T&D Conductor Sizing

[jeebusmn]

I am trying to determine if it is worth while to install a larger conductor based on savings due to reduced losses. I thought this might be worthwhile looking into because the cost difference between a 336.4 and a 1590 transmission line per a mile is only 70k.

At the company I work for, the way that this has been determined is by looking at the Summer Peak MVA flow across a section that is going to be reconductored and multipling that power flow by the load factor, 0.49. This then gives you your I^2R losses.

The powerflow program that I am using, PSSE, can give me the losses in our sytem before and after I put a transmission line in place. I put a new line in our summer peak models and it spits out what the system losses are. This part is great and I would really like to use it to determine the true savings of a larger conductor.

The problem I am running into is trying to determine what the average system power flow values are. On the spreadsheets that used to be put together, it was just assumed that the average powerflow for the year would be the load factor (0.49) times the summer peak load. I was hoping that I would be able to just reduce our generation and loads by to 49% in our summer peak model to get the yearly average losses. I tried that and the losses in our system dropped from 65 kw to 35 kw, which is less than what I expected. I suspect power from our neighbors is flowing into our system. I was expecting due to I^2*R that if I halved the loads that the losses would drop to something close to 25%. Am I missing something? I would really like to use the simulator to give a better estimate in how much energy is saved with putting a new conductor in but with the above problems I don’t know how well I can trust the result.

How do other utilities go about this? Are simulators used? Do they just put spreadsheets together? Are there simple rules of thumb?

 

[tlrols]

Many utilities use a "loss factor" which is a coefficient less than one. This loss factor is generally around 0.25 and is simply multiplied by the peak losses...the resultant value is then presumed to be what the true loss savings for the year would be. Long practice has shown this 0.25 (or so) factor to be surprisingly accurate. I wonder if the 0.49 figure you use is perhaps too high, or perhaps not...it really depends on the utility.

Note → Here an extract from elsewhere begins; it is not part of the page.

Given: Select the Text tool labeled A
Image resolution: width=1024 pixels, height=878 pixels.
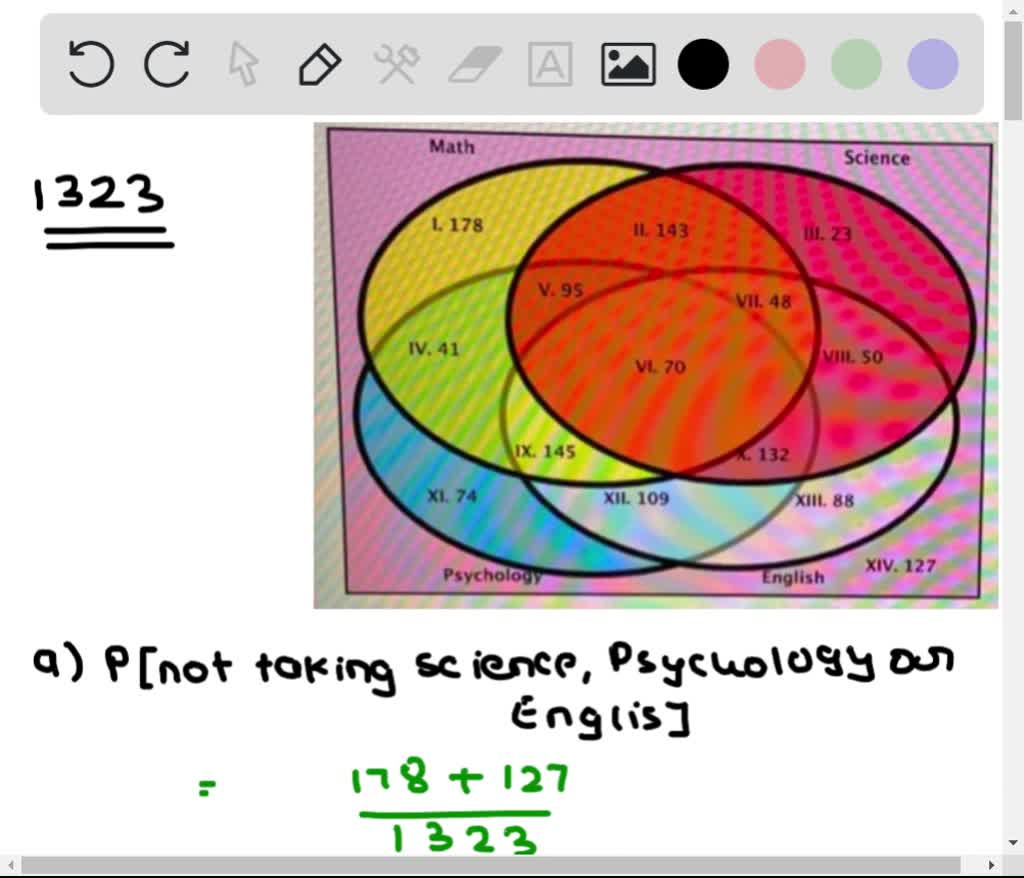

The process you describe for changing the loading is somewhat flawed in that you need to reduce the load in the entire case to a new loading point. If you have a heavy case and a light case you could then figure how many hours you spend in each loading region and calculate your losses accordingly. You, of course, should have 8 cases, two for each season (i.e. light/heavy load for spring, summer, fall, and winter).

Simulation is a fine way to capture loss savings and in fact is better than any other method. You should look at some SCADA information and figure out what the loading profile looks like for this line over an 8760 hour long year.

It is good that noticed the differential cost in conductors is not very significant. Frankly, any time spent buying market based energy in a perturbed market renders the transmission cost pretty meaningless. Put another way, only morons worry about transmission costs when energy wholesales for $100 MW-hr going long. Sadly there are still too many utility types who think least cost planning is based on 2 cents per kw-hr retails rates--those days are gone and they aren't coming back. No one ever complained about a wire that was too big!

 

[jeebusmn]

Thanks for replying trol.


One part that got that got left out of my post was that with the spreadsheet method a certain MVA flow is assumed. The losses are calculated based on the assumed MVA flow. I was wanting to use a simulator to calculate this because I felt this completely neglected how a conductor's size can influence how power flows through a system.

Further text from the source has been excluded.